Reda Alhajj (Senior Member, IEEE) is currently a Professor with the Department of Computer Science, University of Calgary, Canada. He is also affiliated with Department of Computer Engineering, Istanbul Medipol University, Turkey, and the Department of Health Informatics, University of Southern Denmark, Odense. He has served on the program committee of several international conferences. His research interests include data science and network science from management to integration and analysis. His current research interests include data management, analysis, and mining; social media and network analysis; systems and computational biology, bioinformatics, and health informatics; homeland security, terror and criminal networks, and so on; and sequence analysis with emphasis on domains, such as financial, weather, traffic, energy, and so on. He also leads a large research group of Ph.D. and M.Sc. candidates. He received best graduate supervision award and community service award at the University of Calgary. He is also a Founding Editor-in-Chief of the Springer premier journal Social Networks Analysis and Mining, a Founding Editor-in-Chief of Springer Series Lecture Notes on Social Networks, a Founding Editor-in-Chief of Springer journal Network Modeling Analysis in Health Informatics and Bioinformatics, a Founding Co-Editor-in-Chief of Springer Encyclopedia on Social Networks Analysis and Mining, a founding steering chair of the flagship conference “IEEE/ACM International Conference on Advances in Social Network Analysis and Mining”, and three accompanying symposiums FAB, FOSINT-SI, and HI-BI-BI. He is also a member of the editorial board of the Journal of Information Assurance and Security, Journal of Data Mining and Bioinformatics, Journal of Data Mining, Modeling and Management; he has been a guest editor of a number of special issues and edited a number of conference proceedings.
Jia Zeng received the Ph.D. degree in computer science from the University of Calgary, Canada. Her research interests include information retrieval, using machine learning and multi-agent system to identify motifs in human genomes, to conduct breast cancer classification, as well as other biomedical related topics.

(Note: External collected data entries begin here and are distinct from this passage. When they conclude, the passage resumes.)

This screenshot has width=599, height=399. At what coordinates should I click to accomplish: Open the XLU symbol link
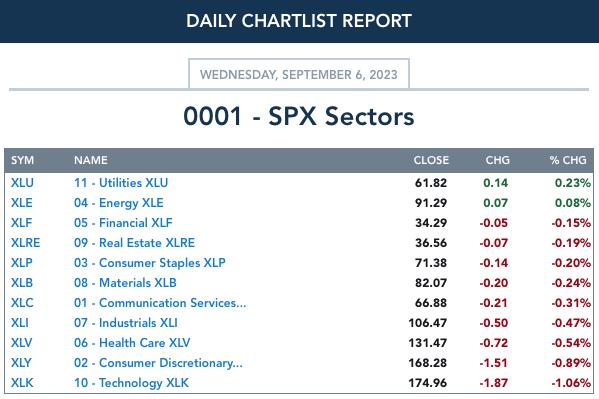(x=22, y=183)
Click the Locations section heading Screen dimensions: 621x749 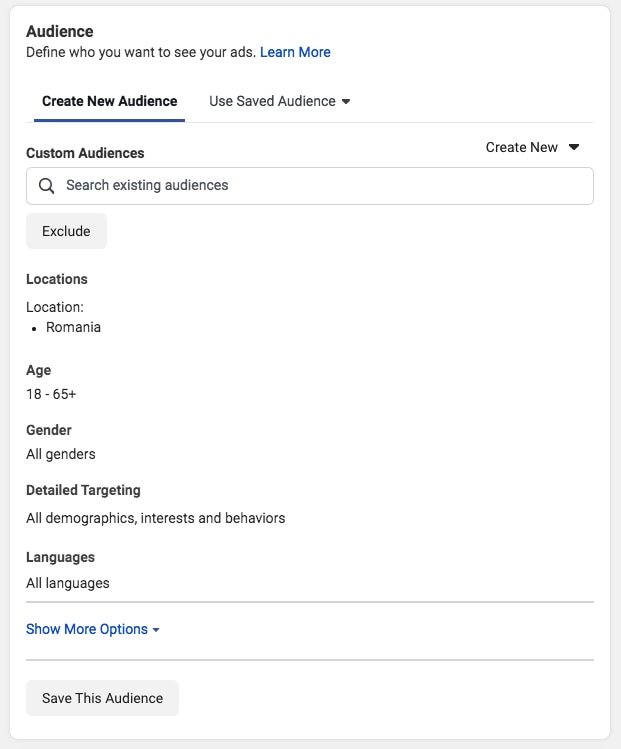click(x=57, y=279)
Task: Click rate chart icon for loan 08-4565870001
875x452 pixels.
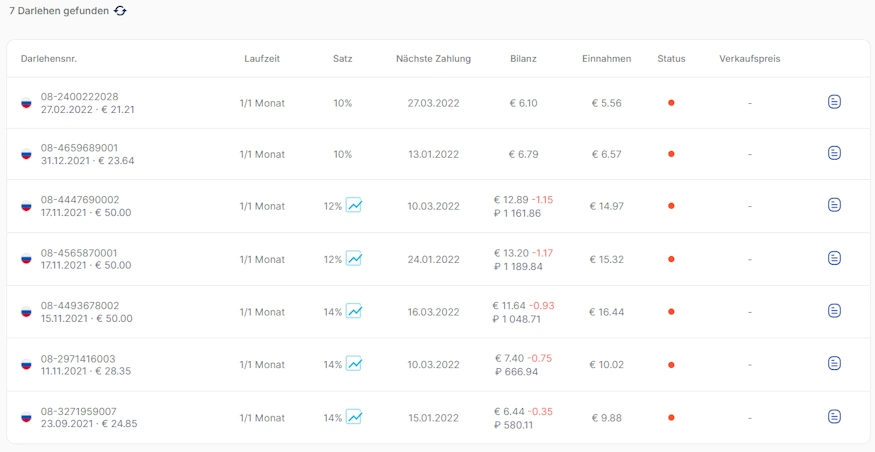Action: (x=354, y=258)
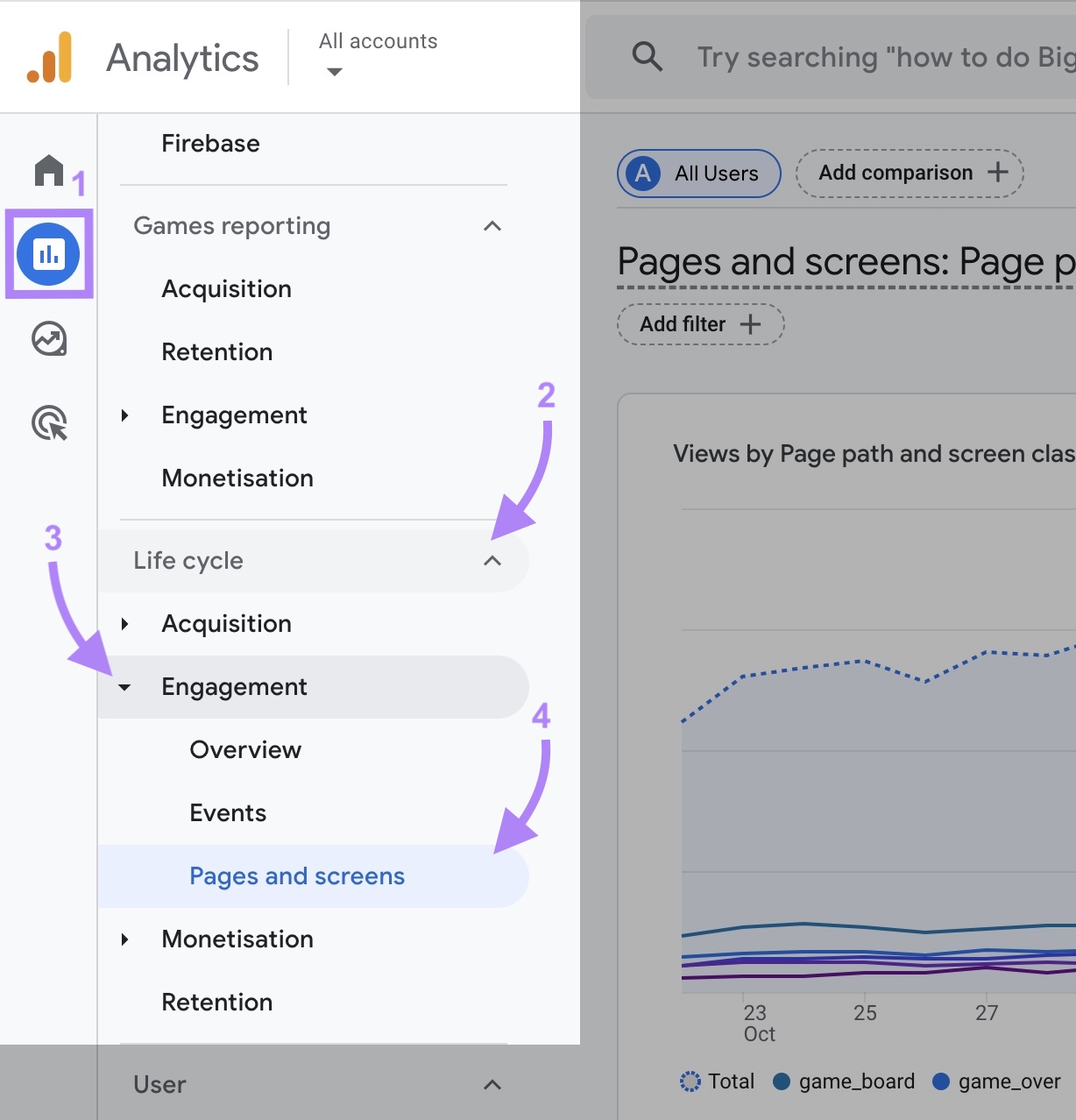This screenshot has height=1120, width=1076.
Task: Open the All accounts dropdown
Action: [377, 54]
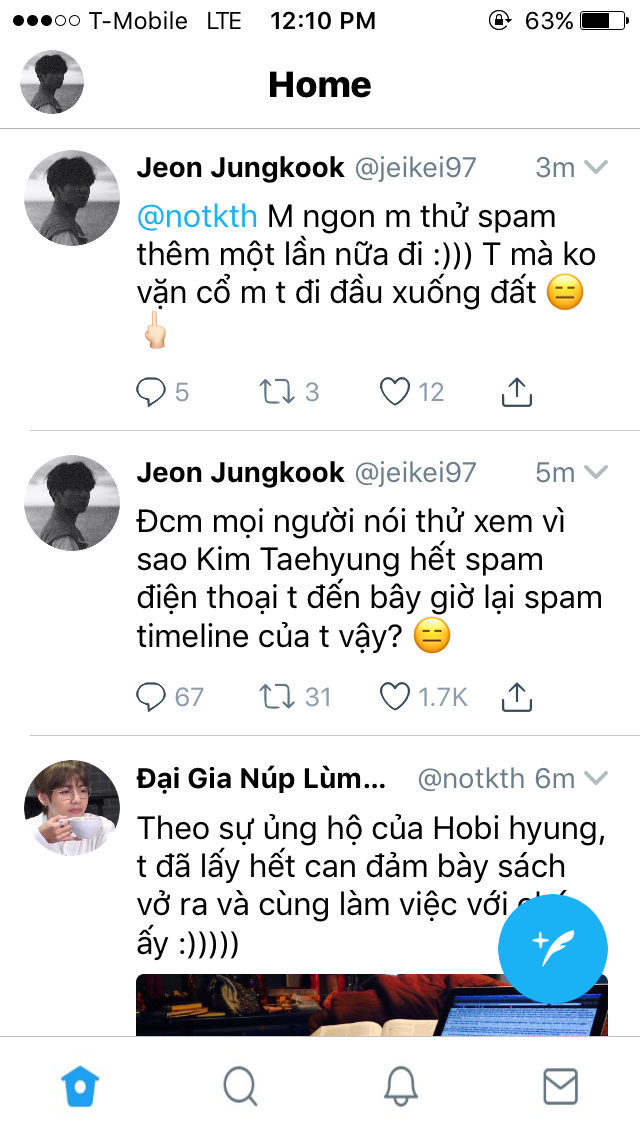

After receiving additional training at the Baylor College of Medicine under an interdisciplinary computational cancer biologist fellowship from the Cancer Prevention Institute of Texas, she joined the MD Anderson Cancer Center and started leading the efforts to build an overarching informatics infrastructure for personalized cancer medicine at the world’s leading cancer hospital.
Funding Statement
This work was supported in part by the Natural Sciences and Engineering Research Council (NSERC) Discovery Grant FK-2015-2020.